* _WHAT IS EXPECTED_
Only a number is expected: how many lines in the entries that follow contain the word "beside"?

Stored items
+++

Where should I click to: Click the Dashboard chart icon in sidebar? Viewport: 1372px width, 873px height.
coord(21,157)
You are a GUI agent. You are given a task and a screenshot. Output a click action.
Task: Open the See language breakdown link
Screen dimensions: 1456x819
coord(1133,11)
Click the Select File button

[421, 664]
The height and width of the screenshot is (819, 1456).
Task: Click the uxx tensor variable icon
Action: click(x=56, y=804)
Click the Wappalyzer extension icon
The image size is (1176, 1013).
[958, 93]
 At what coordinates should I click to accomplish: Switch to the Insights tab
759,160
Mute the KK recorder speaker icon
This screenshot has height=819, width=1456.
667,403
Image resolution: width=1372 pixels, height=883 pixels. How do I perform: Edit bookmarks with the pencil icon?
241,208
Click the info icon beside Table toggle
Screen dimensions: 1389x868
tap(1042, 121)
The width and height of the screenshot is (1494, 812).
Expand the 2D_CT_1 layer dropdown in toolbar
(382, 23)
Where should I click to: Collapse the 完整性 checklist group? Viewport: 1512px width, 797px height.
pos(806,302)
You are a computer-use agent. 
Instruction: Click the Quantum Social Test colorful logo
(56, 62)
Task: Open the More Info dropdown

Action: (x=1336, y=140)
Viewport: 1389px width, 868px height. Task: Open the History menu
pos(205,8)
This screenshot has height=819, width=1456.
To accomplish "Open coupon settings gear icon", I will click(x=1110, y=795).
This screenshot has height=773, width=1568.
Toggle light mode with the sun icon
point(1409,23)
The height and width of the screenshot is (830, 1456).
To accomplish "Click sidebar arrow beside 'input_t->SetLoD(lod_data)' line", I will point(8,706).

+++

* _SOLUTION TO THE PROBLEM_
2